Masks and Rolls Consume Energy
From an early age, you learn how you ‘should’ be. You develop ways to fit in, be appreciated, or avoid conflict. These strategies can help you survive, but they also cost you something essential: connection with your essence. Every mask you wear—social, professional, familial—requires maintenance. You have to be careful, restrain yourself, adapt, control yourself. That requires constant mental, emotional, and energetic effort.
You are playing a role, but your body senses that it is acting. There is tension in your system because you are constantly deviating from your natural flow.
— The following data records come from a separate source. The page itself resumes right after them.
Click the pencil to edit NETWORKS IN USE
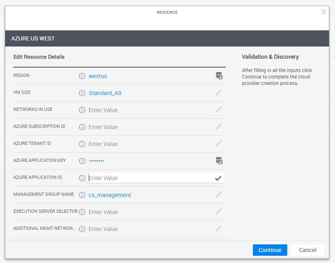335x263 pixels. coord(219,110)
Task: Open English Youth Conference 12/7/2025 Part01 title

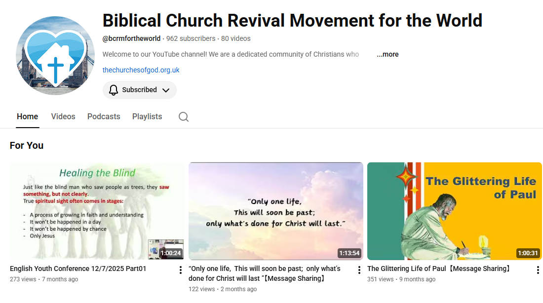Action: click(78, 269)
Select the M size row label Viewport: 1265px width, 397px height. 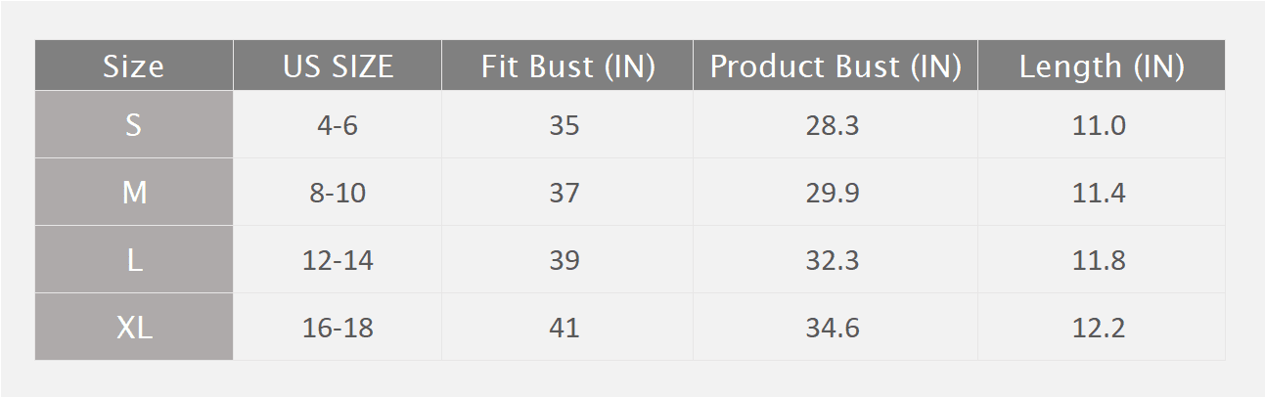[x=134, y=193]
Your energy is leaking away through all the little “no's” you say to your intuition, your desires, your truth.
Forces of Resistance
When you suppress something (in yourself) and feel uncomfortable with it, resistance to it arises. For example, if you can't be yourself in a relationship or at work. This resistance causes the 'Forces of Resistance' to work with it. As a result, these types of situations come back again and again, creating more and more blockages in yourself, and eventually making it impossible to keep up. More about the forces of resistance
Would you like to know more about the laws and forces that influence situations and thus the course of your life? These are described in the book Your Beliefs. It is also explained how you can consciously activate these laws and forces in order to give more direction to your life.
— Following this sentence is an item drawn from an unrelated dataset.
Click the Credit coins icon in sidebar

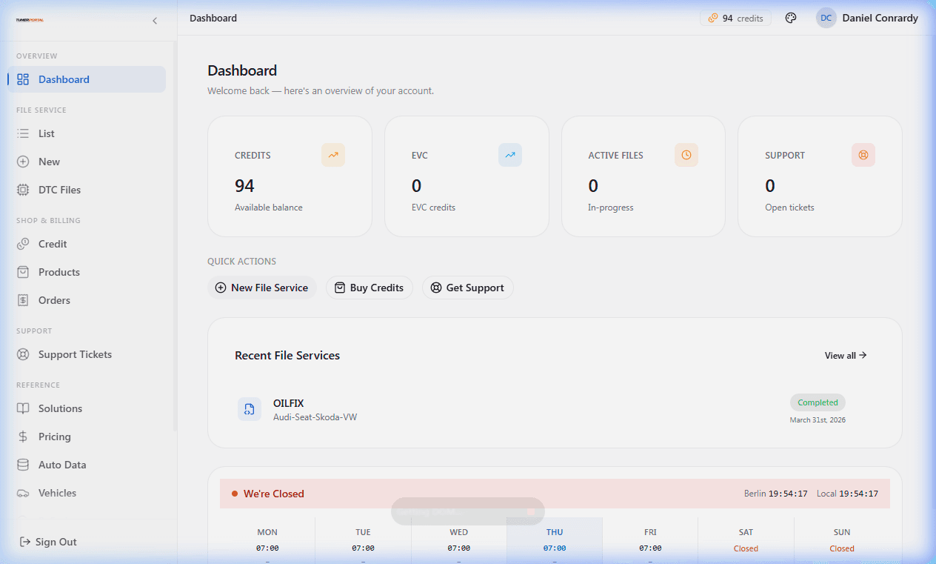[23, 244]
Why “Just Being You” is healing
Being completely yourself doesn't mean that you always speak your mind or argue with everything. It means that you are true to what you feel, know, and are inside. You live from your essence, rather than from compensation, conformity, or fear.
When you allow yourself to be who you truly are—with your sensitivity, strength, boundaries, wisdom, vulnerability, and intuition—something special happens: your energy begins to flow again. You no longer need to hold on to what is not yours. That feels lighter, freer, and more natural. Healings help you accelerate this process.
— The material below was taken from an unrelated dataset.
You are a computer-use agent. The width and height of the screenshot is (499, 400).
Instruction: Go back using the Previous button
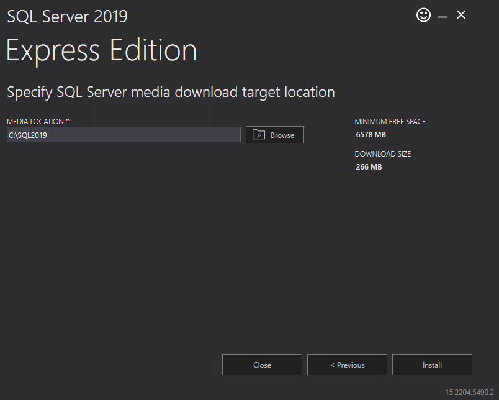click(347, 365)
People who are completely themselves often radiate an effortless strength. Not because they are perfect, but because they no longer live in opposition to themselves.
How Can You Tell When You're Not Being Yourself?
- You feel exhausted after social situations
- You constantly doubt your choices
- You adapt to what others want and put your own needs aside
- You feel that you are holding yourself back or sabotaging your true desires
- You are very concerned with “ how you come across”
What Does it Take to Be Yourself?
- Self-awareness knowing who you really are and what you want
- Self-Love: self-acceptance, self-confidence, and self-esteem
- Setting boundaries: recognizing your own boundaries and sticking to them
"Once you have the courage to say no, you gain the freedom to say yes to yourself."
Being Yourself is Not Selfish, It is Essential.
If you feel stuck, trapped, or restricted, consider your own role in this. Usually, this stems from your own choices or procrastination. Sense of duty, sense of responsibility, expectations. “I have to provide an income, so I'll just take this assignment,” “these tasks are part of this job, so I have to do them.” Who says so?
The projections, roles, and expectations may have entered your energy system through someone else, but fulfilling or holding on to them comes from within yourself. Break through patterns that don't work for you. In most cases, no one is forcing you to do things a certain way except yourself. What's the worst that can happen? And how likely is it that this will actually happen?
So if you feel that life is sometimes “hard,” ask yourself how much of that hardship comes from adapting to others. How much lighter would you feel if you were just yourself—without restraint, without guilt, without shame?
Perhaps that is the greatest liberty you can give yourself.